Integrations. Veeam supports VMware vSphere and Microsoft Hyper-V hypervisors. In 2017, Veeam acquired N2WS for its protection of AWS data. In addition, the company has preannounced the availability of the Veeam Amazon Machine Image appliance for protecting EC2 instances. Veeam supports Office 365 SaaS applications with Veeam Backup for Microsoft Office 365, which is a stand-alone product separate from Availability Suite.

Pricing. Backup & Replication and Availability Suite are licensed based on server socket count and edition or the number of virtual instances being protected. Pricing for Veeam Backup for Microsoft Office 365 is based on a monthly or annual charge per user for a three-year subscription.

Veritas Technologies

Products: Backup Exec, CloudPoint, NetBackup, SaaS Backup
Market focus: Multi-cloud backup

Backup Exec supports SMBs, NetBackup provides enterprise-class data protection and CloudPoint provides data protection for public cloud applications. SaaS Backup is a hosted service that protects Office 365, G Suite and Salesforce data.

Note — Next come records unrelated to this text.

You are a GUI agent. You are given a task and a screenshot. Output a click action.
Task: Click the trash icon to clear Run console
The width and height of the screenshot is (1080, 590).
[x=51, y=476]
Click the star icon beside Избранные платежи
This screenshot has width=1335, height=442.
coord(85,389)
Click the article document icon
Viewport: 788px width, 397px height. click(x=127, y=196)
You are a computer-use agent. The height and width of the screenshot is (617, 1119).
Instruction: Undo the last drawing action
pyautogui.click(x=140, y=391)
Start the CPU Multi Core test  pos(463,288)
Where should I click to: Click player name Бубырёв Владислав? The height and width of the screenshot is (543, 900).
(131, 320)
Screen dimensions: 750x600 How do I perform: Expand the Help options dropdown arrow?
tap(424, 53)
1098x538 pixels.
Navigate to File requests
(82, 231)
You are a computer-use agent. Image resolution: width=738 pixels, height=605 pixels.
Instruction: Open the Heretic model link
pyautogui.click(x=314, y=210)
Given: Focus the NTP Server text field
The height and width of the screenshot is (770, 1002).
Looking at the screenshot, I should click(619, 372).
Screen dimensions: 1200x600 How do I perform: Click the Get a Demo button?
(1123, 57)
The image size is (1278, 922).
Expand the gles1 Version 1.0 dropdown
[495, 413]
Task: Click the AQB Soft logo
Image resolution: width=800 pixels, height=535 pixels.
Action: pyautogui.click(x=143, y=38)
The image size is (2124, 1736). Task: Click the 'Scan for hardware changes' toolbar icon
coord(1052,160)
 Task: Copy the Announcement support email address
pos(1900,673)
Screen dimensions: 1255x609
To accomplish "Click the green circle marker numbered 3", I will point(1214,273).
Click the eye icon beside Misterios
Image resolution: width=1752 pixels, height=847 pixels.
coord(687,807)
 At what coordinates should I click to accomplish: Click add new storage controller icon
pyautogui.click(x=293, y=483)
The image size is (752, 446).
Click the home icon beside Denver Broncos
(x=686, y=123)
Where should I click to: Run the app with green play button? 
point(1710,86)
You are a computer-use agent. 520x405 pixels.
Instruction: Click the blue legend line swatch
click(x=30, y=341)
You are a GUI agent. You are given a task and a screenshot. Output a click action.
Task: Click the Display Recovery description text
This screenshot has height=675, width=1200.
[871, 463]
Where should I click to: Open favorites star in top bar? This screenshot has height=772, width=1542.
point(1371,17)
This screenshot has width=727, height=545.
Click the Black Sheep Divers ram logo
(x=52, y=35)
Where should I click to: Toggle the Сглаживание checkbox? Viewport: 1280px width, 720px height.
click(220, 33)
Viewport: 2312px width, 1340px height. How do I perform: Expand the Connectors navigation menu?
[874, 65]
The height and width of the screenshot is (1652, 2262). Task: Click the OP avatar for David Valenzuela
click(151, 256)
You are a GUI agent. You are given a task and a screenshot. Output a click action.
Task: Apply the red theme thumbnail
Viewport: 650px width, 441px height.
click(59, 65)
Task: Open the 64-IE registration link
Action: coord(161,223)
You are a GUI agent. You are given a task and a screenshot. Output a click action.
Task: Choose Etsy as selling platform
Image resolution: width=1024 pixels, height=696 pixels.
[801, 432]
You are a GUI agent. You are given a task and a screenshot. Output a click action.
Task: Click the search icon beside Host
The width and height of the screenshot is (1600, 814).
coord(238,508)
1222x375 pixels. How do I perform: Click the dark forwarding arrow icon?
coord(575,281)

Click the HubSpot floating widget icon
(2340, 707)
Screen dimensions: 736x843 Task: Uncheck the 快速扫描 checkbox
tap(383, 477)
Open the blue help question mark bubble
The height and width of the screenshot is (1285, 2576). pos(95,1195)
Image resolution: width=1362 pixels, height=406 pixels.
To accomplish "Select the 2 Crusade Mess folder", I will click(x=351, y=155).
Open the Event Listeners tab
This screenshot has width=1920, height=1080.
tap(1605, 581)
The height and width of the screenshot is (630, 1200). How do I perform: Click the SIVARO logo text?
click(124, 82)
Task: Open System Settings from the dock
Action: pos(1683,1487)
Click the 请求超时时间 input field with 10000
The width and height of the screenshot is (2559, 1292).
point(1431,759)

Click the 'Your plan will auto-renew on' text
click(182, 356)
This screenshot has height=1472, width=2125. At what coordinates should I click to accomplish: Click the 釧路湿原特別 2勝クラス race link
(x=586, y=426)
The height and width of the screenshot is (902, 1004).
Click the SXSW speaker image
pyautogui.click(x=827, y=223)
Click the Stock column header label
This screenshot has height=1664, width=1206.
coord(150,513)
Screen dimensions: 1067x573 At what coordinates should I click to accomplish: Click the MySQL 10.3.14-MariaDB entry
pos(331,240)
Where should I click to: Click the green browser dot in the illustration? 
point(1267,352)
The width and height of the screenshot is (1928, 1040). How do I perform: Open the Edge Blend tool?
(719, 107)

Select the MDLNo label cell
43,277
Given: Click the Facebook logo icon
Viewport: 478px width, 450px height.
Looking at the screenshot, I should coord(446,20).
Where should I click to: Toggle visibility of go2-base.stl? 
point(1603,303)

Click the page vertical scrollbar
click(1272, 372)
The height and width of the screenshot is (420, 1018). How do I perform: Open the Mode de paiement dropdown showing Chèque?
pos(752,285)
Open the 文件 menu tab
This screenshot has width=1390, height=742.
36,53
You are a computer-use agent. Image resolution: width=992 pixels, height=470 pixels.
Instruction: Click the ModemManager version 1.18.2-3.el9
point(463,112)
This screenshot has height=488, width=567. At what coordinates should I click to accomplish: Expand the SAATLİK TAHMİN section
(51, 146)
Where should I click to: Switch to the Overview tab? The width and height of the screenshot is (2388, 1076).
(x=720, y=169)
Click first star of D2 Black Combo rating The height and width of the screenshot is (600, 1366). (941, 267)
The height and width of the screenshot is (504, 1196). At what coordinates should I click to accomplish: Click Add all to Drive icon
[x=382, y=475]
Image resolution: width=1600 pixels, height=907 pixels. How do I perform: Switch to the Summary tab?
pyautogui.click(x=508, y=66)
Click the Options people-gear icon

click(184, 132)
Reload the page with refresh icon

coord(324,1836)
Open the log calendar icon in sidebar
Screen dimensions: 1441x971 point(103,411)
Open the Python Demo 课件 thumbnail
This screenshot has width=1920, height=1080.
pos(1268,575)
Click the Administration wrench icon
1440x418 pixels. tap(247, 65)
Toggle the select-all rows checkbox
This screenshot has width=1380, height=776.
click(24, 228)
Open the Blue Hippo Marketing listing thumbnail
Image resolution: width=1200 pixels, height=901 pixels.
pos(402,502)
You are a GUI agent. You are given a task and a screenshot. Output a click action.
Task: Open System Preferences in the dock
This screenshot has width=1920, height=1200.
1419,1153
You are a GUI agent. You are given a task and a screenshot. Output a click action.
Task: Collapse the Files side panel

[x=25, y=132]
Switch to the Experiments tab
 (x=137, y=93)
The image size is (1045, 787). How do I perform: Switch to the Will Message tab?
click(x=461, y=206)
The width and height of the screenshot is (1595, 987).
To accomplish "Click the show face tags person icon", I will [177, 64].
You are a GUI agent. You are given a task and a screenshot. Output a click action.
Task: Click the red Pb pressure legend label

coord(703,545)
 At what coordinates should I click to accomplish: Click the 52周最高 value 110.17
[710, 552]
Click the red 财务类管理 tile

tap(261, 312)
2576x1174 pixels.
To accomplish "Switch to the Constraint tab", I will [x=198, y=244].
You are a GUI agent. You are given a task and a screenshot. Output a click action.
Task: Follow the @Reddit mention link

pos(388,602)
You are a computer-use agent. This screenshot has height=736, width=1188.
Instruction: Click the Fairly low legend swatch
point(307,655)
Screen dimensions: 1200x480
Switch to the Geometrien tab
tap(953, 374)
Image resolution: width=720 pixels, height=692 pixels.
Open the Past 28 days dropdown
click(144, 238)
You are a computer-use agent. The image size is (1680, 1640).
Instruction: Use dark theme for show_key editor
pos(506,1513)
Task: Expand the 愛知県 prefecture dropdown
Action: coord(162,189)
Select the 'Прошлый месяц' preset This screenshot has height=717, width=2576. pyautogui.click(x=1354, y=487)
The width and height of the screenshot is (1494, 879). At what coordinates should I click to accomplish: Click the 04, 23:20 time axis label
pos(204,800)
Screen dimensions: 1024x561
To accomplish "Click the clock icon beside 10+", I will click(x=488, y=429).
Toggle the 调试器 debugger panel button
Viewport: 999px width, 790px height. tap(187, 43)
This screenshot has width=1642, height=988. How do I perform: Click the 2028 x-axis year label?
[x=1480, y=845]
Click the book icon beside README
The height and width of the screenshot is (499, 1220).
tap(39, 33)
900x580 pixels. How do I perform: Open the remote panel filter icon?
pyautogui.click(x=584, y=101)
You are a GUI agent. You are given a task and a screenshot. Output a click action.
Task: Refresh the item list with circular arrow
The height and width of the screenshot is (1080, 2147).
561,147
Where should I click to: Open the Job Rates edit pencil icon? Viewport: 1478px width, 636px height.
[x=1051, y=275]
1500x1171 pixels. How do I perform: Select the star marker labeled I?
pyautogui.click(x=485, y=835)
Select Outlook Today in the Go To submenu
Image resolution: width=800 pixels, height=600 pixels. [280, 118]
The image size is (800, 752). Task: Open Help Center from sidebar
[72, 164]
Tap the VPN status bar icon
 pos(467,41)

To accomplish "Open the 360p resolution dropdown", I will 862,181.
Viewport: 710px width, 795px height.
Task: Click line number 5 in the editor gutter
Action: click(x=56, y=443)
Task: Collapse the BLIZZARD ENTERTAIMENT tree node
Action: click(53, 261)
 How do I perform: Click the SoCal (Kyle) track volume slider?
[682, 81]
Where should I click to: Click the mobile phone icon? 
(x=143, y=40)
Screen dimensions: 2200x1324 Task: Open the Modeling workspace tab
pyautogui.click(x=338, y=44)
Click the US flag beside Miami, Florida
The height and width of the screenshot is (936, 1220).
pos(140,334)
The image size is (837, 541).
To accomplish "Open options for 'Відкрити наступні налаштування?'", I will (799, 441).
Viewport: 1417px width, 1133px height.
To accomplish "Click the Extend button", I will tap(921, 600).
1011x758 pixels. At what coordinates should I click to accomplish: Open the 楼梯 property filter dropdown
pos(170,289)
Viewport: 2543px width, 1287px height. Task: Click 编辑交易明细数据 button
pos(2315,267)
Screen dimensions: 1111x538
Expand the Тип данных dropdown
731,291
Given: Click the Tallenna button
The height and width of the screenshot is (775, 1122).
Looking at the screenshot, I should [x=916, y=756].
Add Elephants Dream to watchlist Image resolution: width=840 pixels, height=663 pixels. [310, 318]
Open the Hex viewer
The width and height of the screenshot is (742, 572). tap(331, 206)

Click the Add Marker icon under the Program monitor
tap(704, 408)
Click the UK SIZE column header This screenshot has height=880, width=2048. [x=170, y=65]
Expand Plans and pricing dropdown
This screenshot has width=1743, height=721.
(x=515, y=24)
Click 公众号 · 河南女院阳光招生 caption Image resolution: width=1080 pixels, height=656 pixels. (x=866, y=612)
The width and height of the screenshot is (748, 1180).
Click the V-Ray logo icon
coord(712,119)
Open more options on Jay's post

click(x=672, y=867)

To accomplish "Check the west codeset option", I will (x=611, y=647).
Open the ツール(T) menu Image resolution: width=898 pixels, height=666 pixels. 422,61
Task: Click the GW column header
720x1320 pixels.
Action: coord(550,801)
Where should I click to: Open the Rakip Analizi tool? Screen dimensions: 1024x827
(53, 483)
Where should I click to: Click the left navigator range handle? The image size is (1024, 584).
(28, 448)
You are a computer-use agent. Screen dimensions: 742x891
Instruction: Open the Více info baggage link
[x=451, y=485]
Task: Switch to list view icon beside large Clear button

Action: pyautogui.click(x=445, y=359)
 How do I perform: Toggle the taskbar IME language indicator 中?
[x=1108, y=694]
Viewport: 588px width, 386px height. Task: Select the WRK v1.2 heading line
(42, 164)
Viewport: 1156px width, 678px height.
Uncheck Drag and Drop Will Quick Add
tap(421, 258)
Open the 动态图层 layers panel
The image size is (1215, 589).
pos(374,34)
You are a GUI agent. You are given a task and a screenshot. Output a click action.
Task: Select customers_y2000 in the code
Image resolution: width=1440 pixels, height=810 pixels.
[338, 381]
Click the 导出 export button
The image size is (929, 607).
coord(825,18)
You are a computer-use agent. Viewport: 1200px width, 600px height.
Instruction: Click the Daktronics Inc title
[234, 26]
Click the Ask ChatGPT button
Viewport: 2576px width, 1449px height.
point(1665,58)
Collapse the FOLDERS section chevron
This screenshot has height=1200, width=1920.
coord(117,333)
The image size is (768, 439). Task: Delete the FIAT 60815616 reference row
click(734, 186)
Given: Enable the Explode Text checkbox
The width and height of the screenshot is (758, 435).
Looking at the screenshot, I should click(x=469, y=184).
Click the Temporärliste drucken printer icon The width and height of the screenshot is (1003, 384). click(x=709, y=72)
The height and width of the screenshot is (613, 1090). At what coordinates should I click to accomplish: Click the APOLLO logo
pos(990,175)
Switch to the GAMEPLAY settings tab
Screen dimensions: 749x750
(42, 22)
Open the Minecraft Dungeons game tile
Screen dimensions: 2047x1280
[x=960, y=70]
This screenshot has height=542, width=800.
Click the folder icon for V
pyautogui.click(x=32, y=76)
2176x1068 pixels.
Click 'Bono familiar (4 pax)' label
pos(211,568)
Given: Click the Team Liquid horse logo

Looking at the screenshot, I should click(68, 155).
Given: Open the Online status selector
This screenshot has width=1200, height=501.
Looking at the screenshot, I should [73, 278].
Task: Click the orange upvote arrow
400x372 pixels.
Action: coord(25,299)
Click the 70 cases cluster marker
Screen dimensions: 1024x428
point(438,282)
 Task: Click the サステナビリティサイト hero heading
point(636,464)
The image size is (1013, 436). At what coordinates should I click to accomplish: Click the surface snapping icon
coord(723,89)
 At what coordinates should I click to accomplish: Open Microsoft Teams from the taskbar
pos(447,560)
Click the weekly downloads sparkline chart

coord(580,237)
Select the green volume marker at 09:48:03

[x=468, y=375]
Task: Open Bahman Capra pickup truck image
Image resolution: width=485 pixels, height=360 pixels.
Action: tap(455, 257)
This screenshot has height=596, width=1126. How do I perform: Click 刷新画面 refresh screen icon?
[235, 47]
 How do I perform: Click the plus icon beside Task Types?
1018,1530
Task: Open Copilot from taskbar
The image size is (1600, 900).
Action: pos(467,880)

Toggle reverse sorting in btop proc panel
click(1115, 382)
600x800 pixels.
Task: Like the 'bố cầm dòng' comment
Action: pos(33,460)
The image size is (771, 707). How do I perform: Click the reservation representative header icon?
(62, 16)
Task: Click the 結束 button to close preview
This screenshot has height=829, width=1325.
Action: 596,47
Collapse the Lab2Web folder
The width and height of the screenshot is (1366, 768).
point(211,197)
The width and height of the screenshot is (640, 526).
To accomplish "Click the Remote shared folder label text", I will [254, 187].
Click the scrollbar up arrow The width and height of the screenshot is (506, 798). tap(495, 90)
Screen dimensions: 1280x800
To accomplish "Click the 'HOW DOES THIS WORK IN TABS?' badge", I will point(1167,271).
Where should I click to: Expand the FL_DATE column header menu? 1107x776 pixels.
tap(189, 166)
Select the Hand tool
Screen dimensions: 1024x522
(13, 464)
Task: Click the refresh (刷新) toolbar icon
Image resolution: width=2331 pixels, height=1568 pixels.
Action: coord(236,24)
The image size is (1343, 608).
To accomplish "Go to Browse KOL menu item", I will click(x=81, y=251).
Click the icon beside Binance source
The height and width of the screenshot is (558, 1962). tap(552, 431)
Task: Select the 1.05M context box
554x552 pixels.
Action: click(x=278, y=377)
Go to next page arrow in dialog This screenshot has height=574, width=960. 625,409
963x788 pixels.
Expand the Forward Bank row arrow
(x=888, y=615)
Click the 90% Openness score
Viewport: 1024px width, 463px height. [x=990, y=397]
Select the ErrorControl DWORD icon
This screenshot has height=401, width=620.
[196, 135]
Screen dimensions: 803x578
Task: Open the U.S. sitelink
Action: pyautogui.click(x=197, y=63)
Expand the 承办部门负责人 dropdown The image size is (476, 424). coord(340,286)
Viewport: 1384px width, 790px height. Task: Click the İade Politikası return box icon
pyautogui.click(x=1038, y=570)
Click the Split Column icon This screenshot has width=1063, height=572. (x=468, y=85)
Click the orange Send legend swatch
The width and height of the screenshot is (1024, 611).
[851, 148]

Notable features. NetBackup uses CloudCatalyst to deduplicate data written to public cloud as a storage target. The CloudPoint platform offers data protection in public cloud, simplifying the backup process with the use of policies and recovery objectives. Enterprises can consolidate reporting and view data protection information by integrating CloudPoint backup activity data into the NetBackup GUI.

Integrations. NetBackup supports all common OSes and virtualization platforms, as well as native databases and snapshot-based physical storage platforms. CloudPoint supports workloads running on AWS, Microsoft Azure and GCP.

Pricing. CloudPoint is free for up to 10 TB of front-end protected data and for NetBackup 8 users up to their on-premises licensed storage capacity. Enterprise and Cloud editions of CloudPoint are licensed either per VM or front-end terabyte protected. SaaS Backup is licensed per user, per month with a minimum 12-month commitment. NetBackup licensing options include volume discounts and preferred pricing for specific market segments.

Editor’s note: Using extensive research from TechTarget surveys and research from analyst firms such as Gartner, TechTarget identified 20 leading providers of cloud backup services, taking into consideration market share and capabilities.